Роберт был жив и был не во сне, и перед ним, будь то остров или континент, располагалось что-то. Что оно, Роберт не знал; как цвета зависят и от предмета, которому присущи, и от света, который отражен, и от глаза, который их в себе сосредоточивает, так отдаленная земля представлялась Роберту истинной в произвольном и преходящем взаимосочетании света ветра, туч и его глаз, восхищенных и пораженных. Может, назавтра, или через несколько часов, эта земля показалась бы ему иною.
Умберто Эко. Остров накануне
Отрицая на подсознательном уровне возможность существования в этом Городе, я, тем не менее, всеми силами хочу верить в эту действующую, протекающую во времени реальность.
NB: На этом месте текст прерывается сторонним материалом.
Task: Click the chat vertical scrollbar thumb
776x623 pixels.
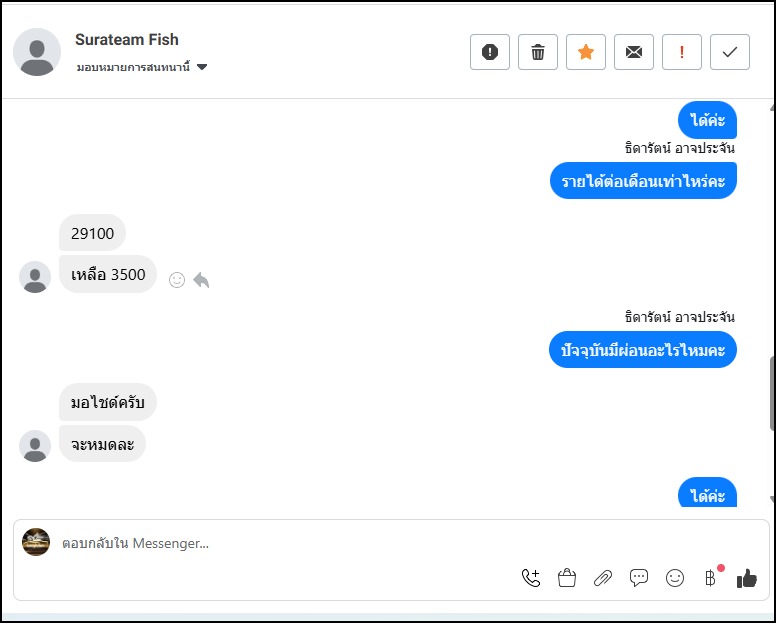Action: (771, 390)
Почему же отрицаю? Да так – из смутных предчувствий, слишком красивых пейзажей, слишком странных обстоятельств, счастливых мгновений здесь ощущаемых, из вопиющих контрастов повседневности, и, в итоге, из-за вечной угрозы великого землетрясения. Я, если честно, последнего боюсь так сильно, как можно бояться конца света, уверовав в него окончательно и бесповоротно.
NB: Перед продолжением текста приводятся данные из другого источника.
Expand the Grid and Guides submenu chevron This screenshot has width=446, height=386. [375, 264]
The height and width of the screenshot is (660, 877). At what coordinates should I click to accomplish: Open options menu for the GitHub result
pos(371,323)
Итак, жизнь в Городе течет меж этих сиюминутных ощущений. Какова она в сущности?
Недавно я пыталась взглянуть на нее глазами постороннего заинтересованного туриста-писателя или журналиста, в общем, человека не лишенного воображения, или, так сказать, творческого: и вышла несколько спутанная картина, компромиссная эклектика из Люйко, Ноды и Мергенова, если брать местных художников. Если классиков, то почти Босх, но все-таки менее апокалиптичный.
На месте туриста-писателя я бы взяла за основу повествования простой сюжет, например, истории любви. Или истории неразделенной любви, или еще какой-нибудь истории человеческой жизни и затем украсила бы этот рассказ или новеллу этим почти Босхом – более оптимистичным и менее трагическим и вот так бы этот Город приобрел законченный художественный образ. Конечно, важны детали. Если мы сейчас представим, что сюжет основан на истории любви, то детали особенно важны. “Эти двое гуляли по улицам Города – вечерним, осенним, бабьими летом, когда не шелохнется листок на дереве и горы особенно прекрасны и тени особенно ошеломительны. Проходили по улицам старого Города, там, где дом-музей Кунаева, где Дом ученых и Академия наук, расставались на фоне утопающих в последней зелени садов проспекта Ленина и прохладных ветров Весновки”. Я бы описывала пейзажи, не упуская размаха и объема черно-бурого смога над Городом: “это не только свидетельство плохого с ним обращения, но и явное доказательство его глобальности. Его стремления быть мегаполисом. Во что бы то ни стало”.
“Поразительна структура Города: парадоксальных сочетаний несовершенных строений – больших агрессивных и ангельская беззащитность старых построек. Искренность последних подкупает”, - писала бы я в своем потрепанном временем блокноте. На месте путешественника я бы решила, что это и есть истинный смысл Города, хотя и ускользающий. “Еще немного и эти розово-желтые штрихи снесут, а оставшиеся занесут в исторические анналы и ничего, кроме истории они уже представлять собой не будут. Это все-таки не вечная Венеция”.
Будучи иностранным туристом-писателем я бы нашла здесь много людского обаяния и свежесть чувств: “Ту нетронутую цивилизацией свежесть, что дает возможность почувствовать значимость человеческого отношения, почти первобытных эмоций (и это тепло иногда важнее, чем полы с подогревом)”.
Растерявшись от многих впечатлений, я бы, в итоге, не стала писать роман-историю любви, я бы написала краткий очерк о Городе и уехала в свои пенаты, поклявшись вернуться сюда, как только случится возможность. Я бы писала длинные e-mail приобретенным друзьям, и с течением времени все больше осознавала, как огромно расстояние до Города, и как все более романтичной дымкой покрываются воспоминания, и как все менее понятны внутренние механизмы городской жизни. Через пару лет, вернувшись сюда в гости по приглашению друзей, я бы осталась здесь уже надолго, получила вид на жительство и уничтожила свой очерк. В своем потрепанном блокноте я бы оставила единственные строки:
“Учитывая страшную опасность землетрясения, я иногда думаю, что, возможно, все уже случилось и мы давно погребены под толстым слоем земли, пыли, камней, местность изменила облик и строители возводят новый неустойчивый Город – с упорством достойным восхищения. А мы? Мы продолжаем жить своей потусторонней реальностью: работать, любить, воспитывать детей, сажать и рубить деревья, выпускать газеты, писать стихи, мы продолжаем жить, так и не узнав подлинного смысла происходящего. В этом Городе”.